Exploration campanaire, la cloche de Lavilledieu
Voici une exploration campanaire du clocher de Lavilledieu. Un très grand merci à la mairie pour l’accueil et la disponibilité lors de la visite. Au gré d’un clocher en bon état, on trouve, accrochée en hauteur, une cloche unique montée en rétro-lancé. L’accès au clocher se fait par un escalier plus que séculaire, d’une étroitesse telle que les pierres sont élimées par le frottement des épaules. C’est encore plus étroit que Banne et sans conteste, un réel régal d’architecture.
Le clocher est médiéval tandis que l’église est nettement plus récente. Un sanctuaire existait le long d’un monastère de moniales. Cette ancienne église a été supprimée, le clocher conservé – c’est assez comparable à Saint-Etienne de Fontbellon – une nouvelle église a été bâtie, avec les pierres de réemploi.

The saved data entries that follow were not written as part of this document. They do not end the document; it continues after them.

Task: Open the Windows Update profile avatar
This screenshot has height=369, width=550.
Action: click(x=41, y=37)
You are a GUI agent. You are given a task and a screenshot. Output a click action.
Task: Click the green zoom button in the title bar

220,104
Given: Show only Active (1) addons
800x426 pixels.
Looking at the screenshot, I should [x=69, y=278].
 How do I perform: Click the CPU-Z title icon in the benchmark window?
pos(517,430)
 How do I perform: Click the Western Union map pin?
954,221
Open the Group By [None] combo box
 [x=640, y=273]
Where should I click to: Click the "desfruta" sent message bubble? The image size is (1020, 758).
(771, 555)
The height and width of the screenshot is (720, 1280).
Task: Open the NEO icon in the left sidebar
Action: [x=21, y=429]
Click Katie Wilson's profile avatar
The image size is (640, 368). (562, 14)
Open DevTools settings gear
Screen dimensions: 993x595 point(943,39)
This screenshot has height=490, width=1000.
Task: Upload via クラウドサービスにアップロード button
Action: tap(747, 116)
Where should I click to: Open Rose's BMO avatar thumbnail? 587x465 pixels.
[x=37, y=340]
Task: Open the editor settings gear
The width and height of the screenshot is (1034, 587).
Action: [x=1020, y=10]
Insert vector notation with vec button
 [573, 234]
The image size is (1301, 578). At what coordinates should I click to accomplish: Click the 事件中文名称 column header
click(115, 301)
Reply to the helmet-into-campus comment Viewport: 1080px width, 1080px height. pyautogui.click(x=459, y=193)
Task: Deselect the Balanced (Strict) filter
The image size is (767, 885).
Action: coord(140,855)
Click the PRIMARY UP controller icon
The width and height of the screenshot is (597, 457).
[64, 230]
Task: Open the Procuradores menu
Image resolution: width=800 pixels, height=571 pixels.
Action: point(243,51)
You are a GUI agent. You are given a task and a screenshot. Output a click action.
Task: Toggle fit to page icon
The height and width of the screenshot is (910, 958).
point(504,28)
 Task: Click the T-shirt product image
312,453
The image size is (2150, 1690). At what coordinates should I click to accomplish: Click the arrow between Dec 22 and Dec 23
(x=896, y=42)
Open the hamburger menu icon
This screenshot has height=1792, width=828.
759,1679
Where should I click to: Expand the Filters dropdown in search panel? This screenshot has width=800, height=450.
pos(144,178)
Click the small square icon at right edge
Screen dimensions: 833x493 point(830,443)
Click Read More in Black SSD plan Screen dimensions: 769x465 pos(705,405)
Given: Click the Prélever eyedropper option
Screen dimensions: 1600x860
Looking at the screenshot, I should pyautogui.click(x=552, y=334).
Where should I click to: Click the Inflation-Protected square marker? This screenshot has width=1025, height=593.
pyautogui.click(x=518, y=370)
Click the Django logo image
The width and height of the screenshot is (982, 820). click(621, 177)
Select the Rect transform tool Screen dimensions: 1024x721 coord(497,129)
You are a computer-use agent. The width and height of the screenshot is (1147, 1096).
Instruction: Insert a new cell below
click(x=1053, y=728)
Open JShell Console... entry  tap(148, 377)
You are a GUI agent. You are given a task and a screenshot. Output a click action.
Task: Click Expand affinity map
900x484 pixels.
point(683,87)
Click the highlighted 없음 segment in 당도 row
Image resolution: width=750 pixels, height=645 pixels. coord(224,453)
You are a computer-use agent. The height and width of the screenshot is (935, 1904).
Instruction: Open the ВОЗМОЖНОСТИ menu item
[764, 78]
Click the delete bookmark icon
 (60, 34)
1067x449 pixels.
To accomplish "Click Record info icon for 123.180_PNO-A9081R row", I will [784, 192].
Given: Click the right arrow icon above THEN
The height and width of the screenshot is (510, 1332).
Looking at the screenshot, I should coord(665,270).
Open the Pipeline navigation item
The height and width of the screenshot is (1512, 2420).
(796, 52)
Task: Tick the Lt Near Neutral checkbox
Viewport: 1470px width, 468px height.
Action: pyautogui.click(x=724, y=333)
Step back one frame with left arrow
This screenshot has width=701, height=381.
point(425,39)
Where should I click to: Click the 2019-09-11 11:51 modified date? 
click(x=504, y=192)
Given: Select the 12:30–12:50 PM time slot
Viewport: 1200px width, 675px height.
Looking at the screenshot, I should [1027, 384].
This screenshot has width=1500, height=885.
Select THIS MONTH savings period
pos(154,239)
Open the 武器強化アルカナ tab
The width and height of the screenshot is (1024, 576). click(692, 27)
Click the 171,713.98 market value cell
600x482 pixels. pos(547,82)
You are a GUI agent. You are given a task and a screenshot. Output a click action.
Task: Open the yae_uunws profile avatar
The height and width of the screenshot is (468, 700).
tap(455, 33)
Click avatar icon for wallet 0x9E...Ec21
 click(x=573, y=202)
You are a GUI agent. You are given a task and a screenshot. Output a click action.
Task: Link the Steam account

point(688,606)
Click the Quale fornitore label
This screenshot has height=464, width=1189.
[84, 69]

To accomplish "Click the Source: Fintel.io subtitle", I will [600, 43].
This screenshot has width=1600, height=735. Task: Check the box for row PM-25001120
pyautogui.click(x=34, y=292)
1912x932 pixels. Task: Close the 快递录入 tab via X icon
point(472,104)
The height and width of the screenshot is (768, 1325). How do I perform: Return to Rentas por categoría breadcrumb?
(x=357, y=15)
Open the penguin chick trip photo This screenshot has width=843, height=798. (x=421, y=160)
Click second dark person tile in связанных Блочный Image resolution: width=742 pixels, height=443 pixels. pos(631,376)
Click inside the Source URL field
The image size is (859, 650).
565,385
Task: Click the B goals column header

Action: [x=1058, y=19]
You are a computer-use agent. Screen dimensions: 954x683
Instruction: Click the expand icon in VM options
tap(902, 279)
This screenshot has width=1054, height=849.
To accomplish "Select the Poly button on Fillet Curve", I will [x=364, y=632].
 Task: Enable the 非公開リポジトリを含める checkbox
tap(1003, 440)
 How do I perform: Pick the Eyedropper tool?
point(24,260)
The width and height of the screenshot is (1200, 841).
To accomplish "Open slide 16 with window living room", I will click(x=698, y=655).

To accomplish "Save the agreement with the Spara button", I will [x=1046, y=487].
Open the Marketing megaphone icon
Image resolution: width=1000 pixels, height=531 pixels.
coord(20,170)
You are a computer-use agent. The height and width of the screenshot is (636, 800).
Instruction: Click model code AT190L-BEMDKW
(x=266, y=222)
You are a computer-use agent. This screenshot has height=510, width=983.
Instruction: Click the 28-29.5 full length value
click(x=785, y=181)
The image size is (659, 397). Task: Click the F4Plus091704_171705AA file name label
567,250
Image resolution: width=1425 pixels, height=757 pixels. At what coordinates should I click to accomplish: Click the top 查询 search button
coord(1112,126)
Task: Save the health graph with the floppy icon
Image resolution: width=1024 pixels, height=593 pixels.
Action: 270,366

Concernant le campanaire, il s’agit d’une Paccard fondeur à Annecy, datant de 1931. Conformément à toutes les cloches de cette période en Ardèche, 1930 – 1935, l’épigraphie est standardisée. Elle sonne le Do(4). Elle s’avère être une copie pour ainsi dire conforme à la cloche de Lanas.
Sa dédicace est la suivante : (ligne 1) JE M’APPELLE MARIE THERESE LOUISE (ligne 2) JE LOUE DIEU JE CHANTE LES JOIES (ligne 3) J’ACCOMPAGNE LES PLEURS (ligne 4) PARRAIN : RIGAUD LOUIS (ligne 5) MARRAINE : GUEY LEONA (ligne 6) CURE : TERAUBE AUGUSTE (ligne 7) MAIRE : AUZAS GUSTAVE (ligne 8) 1931.
L’élément qui saute aux yeux, c’est que le nom de la marraine est manquant. On y devine le patronyme par des traces plus claires sur la faussure. L’expérience immédiate que l’on s’en fait, c’est que le nom a été buriné. C’est une hypothèse pourtant totalement fausse.
D’après les spécialistes, l’explication est la suivante : l’ensemble de la dédicace a été réalisée à la cire perdue, conformément aux méthodes traditionnelles, ce de surcroît que Paccard est une fonderie d’excellence. Lors de la coulée, la marraine n’était pas définie. Lorsque Léona Guey s’est proposée, le fondeur a ajouté les lettres sur la panse. Si quelquefois cela se fait par gravure – cela est le cas par exemple à Mayres pour le nom du maire – ici le fondeur a opté pour la soudure des lettres.
L’hypothèse est dès lors que les lettres se sont détachées au fil du temps. Ce faisant, en zoomant les photos au maximum, on découvre alors des traces rondes de brulures. Il appert donc qu’il y a eu une tentative de soudure et pour mille et une raisons, cela s’est détaché. Léona Guey est décrite comme très croyante. Elle nous a quittés il y a une vingtaine d’années.
On notera qu’en Savoie, deux cloches identiques sont expertisées par Antoine Cordoba-Roch pour des détachements : 1934 et 1937. Paccard était donc concerné par un souci de soudure en cette période.
Le procédé de gravure a été principalement employé au XIXe siècle, dans la période post-révolutionnaire, où le carnet de commandes des fondeurs explosait. Certains (notamment Louison à Toulouse) coulaient des cloches « d’avance » présentant généralement une décoration basique et souvent une paléographie latine dédiée à la vierge ou au Christ. Revenait ensuite au fondeur de graver selon les demandes de ses clients.
La cloche ne sonne plus en volée du fait que le beffroi est en partie fiché dans la maçonnerie du clocher et ce dernier s’en trouve fragilisé. L’entreprise campanaire Bodet a été récemment consultée dans le but d’établir un projet : descendre le beffroi un niveau plus bas et dès lors, remettre la cloche en volée. Dans ce temps, le plus bel hommage qui serait à rendre à Madame Guey serait de souder de nouvelles lettres.
Lavilledieu fait partie de Sainte-Marie de Berg et Coiron.